> _About this exercise_: Set down the records again, keeping each line exactly as it is.

> _Saved entries_:
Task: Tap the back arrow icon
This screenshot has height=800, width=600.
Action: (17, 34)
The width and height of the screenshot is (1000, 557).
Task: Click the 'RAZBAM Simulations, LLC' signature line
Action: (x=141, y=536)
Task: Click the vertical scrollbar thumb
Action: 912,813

> _Reply_:
Task: Tap the back arrow icon
This screenshot has height=800, width=600.
Action: (17, 34)
The width and height of the screenshot is (1000, 557).
Task: Click the 'RAZBAM Simulations, LLC' signature line
Action: (x=141, y=536)
Task: Click the vertical scrollbar thumb
Action: 912,813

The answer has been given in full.